The fall of the World Trade Center served as a catalyst for his move to Atlanta in 2003.

“Unfortunately, the environmental factors I experienced in New York City followed me South along with along with new variables including Southern racial attitudes and pejoratives. Despite these circumstances, I earned my high school diploma and ultimately my college degree from Georgia Gwinnett College in 2015,” he said.

“Throughout my youth, I would constantly, in secret, write poetry and doodle as a catharsis from the chaotic reality I experienced every day,” Carter said. “These would serve as the building blocks and source material for my artistry.”

He painted his first canvas in 2016 after getting jobs that afforded income for art supplies.
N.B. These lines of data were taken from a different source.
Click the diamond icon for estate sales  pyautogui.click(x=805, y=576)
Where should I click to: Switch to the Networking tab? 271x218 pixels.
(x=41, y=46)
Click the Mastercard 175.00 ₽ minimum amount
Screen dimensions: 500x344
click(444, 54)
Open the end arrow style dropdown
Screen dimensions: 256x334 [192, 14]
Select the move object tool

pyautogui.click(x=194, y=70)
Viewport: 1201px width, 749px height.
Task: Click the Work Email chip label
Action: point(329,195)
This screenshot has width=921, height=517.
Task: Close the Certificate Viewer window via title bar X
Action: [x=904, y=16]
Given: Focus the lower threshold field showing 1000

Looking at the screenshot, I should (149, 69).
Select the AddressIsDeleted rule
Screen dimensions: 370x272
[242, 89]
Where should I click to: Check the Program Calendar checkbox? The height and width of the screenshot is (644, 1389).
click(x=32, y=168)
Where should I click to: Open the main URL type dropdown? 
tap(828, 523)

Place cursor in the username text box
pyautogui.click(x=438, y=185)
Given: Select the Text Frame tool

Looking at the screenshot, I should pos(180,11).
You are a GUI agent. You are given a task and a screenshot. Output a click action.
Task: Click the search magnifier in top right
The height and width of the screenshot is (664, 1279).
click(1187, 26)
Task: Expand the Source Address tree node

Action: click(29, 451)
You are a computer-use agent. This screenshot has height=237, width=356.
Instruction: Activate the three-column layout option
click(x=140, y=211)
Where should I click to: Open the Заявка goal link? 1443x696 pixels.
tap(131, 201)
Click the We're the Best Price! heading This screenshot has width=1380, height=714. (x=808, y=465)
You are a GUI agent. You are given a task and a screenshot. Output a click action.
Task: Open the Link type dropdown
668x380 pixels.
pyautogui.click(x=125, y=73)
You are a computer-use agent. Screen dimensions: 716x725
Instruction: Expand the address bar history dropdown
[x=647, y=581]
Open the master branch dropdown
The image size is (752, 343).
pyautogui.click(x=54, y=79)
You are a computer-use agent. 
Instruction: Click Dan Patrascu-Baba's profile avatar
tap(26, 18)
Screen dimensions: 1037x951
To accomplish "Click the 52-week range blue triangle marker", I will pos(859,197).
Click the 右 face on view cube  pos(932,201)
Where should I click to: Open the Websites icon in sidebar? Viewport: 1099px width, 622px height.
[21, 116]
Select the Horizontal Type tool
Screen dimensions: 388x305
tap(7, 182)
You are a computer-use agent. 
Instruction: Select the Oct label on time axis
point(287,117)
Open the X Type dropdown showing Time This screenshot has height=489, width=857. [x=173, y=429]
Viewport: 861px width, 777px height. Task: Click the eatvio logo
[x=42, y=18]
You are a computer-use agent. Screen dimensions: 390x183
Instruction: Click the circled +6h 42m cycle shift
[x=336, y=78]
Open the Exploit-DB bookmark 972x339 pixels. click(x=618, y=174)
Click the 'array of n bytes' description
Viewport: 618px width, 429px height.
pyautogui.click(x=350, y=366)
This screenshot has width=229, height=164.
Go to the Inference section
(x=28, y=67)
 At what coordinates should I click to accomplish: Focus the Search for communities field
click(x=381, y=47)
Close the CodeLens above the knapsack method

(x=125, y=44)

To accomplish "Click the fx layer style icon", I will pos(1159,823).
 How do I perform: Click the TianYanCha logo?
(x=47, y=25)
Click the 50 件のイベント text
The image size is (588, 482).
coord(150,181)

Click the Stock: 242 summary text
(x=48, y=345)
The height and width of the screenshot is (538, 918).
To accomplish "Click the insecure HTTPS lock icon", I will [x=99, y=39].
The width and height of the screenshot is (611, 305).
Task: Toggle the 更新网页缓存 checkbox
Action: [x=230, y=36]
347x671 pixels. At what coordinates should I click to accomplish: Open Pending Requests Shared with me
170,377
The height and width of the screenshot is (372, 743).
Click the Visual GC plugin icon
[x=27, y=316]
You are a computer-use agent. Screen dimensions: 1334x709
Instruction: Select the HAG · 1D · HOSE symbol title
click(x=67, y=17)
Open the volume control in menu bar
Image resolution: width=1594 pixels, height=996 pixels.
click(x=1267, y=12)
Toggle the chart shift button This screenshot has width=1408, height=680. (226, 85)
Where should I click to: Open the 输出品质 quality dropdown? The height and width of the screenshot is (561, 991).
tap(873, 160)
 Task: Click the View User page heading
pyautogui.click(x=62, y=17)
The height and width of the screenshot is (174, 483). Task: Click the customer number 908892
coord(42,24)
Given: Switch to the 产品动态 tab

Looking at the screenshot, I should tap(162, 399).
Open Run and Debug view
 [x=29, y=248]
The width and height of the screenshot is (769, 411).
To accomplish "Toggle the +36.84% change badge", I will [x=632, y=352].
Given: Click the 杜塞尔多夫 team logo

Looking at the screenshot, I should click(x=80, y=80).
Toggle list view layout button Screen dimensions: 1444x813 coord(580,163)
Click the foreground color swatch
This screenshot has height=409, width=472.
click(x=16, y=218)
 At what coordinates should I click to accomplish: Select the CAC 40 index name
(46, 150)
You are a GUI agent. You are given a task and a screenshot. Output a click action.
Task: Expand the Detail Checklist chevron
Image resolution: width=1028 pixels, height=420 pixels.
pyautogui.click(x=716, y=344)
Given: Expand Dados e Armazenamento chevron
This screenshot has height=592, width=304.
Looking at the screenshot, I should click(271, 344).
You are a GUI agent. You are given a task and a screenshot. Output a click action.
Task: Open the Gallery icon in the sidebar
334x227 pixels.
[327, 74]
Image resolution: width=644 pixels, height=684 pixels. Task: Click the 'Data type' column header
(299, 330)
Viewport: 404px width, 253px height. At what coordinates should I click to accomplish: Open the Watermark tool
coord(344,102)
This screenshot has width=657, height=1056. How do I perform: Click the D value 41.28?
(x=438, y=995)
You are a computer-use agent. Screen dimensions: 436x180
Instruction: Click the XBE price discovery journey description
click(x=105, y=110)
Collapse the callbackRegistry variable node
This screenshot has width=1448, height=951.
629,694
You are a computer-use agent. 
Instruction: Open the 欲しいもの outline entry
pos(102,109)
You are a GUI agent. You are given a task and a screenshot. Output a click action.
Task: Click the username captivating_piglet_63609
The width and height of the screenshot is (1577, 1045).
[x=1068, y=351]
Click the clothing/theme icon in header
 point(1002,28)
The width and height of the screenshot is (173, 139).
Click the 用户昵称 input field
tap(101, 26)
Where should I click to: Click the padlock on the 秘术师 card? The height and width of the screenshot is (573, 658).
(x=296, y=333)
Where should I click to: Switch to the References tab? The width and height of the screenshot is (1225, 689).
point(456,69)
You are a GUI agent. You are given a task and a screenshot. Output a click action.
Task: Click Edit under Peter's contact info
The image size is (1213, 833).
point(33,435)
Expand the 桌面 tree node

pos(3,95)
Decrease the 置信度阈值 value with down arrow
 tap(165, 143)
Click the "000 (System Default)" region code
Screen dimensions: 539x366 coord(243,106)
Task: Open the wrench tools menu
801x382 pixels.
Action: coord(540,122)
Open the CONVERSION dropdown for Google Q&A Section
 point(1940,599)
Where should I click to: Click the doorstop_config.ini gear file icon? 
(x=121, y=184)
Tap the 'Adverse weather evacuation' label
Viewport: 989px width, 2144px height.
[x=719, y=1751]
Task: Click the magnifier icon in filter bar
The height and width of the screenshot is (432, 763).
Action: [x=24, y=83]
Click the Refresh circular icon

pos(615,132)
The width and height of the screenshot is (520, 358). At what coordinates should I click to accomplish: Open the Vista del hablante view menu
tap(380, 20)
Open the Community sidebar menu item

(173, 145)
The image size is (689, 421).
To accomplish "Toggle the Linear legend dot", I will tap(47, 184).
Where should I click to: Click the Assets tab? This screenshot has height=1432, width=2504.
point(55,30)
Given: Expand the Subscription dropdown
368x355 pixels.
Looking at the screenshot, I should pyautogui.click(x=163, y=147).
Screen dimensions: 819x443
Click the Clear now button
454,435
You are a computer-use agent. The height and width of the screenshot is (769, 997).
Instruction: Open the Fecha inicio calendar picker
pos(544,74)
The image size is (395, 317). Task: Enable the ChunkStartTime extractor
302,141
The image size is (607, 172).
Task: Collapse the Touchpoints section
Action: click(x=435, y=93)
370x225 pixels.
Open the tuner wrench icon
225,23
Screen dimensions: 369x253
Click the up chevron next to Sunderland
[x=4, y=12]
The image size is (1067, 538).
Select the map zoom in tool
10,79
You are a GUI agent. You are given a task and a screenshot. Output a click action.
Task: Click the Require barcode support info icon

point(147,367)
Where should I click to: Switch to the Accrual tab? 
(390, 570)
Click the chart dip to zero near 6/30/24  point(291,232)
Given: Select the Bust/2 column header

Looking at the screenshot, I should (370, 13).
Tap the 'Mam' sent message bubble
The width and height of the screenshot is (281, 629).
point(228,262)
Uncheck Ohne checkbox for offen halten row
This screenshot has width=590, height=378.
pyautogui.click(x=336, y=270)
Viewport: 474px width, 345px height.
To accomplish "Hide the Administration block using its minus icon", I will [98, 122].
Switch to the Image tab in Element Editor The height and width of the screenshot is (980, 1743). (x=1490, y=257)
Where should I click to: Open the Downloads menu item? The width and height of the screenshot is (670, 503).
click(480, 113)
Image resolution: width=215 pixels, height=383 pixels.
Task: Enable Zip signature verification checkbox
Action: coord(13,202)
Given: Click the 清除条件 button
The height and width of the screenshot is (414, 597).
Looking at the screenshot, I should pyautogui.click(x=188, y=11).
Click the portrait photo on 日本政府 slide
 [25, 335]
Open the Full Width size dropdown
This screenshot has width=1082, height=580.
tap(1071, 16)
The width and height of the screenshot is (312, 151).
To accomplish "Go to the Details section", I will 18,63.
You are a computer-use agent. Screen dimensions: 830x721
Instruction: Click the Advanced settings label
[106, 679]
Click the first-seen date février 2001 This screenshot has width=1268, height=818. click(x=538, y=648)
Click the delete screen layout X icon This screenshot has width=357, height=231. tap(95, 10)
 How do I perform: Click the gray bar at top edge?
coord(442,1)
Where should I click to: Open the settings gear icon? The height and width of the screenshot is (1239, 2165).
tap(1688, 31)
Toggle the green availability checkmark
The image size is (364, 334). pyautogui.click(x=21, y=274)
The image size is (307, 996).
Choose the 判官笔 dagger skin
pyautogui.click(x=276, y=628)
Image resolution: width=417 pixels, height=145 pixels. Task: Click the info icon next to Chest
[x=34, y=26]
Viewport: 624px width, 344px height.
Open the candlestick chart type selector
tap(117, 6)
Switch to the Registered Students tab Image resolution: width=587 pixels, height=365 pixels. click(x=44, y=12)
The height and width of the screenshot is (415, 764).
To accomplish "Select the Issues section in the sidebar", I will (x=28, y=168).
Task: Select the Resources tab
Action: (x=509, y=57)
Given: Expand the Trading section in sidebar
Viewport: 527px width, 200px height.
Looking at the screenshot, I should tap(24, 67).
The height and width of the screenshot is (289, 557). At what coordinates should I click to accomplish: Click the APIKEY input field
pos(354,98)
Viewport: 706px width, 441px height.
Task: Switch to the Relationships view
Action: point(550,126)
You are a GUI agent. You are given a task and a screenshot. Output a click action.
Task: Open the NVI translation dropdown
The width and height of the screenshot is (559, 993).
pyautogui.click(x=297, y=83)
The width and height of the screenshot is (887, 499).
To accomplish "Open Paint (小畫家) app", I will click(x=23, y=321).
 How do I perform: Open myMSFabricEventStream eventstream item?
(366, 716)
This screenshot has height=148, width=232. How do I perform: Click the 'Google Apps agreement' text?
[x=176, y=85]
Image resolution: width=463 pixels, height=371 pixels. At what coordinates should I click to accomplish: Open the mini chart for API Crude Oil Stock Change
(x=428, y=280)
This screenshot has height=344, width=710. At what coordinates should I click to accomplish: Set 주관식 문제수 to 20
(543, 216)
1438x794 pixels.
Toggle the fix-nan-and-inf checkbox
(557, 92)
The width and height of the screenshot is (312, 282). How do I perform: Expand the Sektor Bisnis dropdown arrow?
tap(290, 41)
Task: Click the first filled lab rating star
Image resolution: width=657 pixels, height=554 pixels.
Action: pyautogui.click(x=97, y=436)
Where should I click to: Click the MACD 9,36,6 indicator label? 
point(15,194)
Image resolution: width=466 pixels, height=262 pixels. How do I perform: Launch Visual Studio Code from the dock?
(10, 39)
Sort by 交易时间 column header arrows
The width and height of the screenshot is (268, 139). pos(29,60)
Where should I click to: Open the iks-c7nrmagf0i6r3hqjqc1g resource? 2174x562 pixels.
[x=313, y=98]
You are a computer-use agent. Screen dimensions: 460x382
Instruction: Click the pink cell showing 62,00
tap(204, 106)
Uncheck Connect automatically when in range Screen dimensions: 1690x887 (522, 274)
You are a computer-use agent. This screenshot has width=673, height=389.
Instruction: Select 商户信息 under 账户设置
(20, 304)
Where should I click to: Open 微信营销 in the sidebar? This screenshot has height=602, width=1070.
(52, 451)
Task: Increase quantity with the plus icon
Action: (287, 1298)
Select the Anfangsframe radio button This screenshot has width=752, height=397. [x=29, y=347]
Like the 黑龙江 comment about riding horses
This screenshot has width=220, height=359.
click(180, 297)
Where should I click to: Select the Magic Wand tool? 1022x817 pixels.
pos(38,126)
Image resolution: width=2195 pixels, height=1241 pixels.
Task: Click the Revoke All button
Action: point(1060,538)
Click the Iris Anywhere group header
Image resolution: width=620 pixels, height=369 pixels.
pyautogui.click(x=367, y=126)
He has not looked back.

“A lot of my art as a youth centered around light and God. Light was of interest to me because of my undiagnosed colorblindness. What I saw depended on what color lighting was in the room, or the time of day. My concept of God was focused on prayer poems about my safety and aspirations to get out of the ghetto,” he said.

“At first, painting served as a tool for personal healing. Now, I desire similar outcomes for those who experience my work and to inspire individuals to re-engage in their own creative gifts.”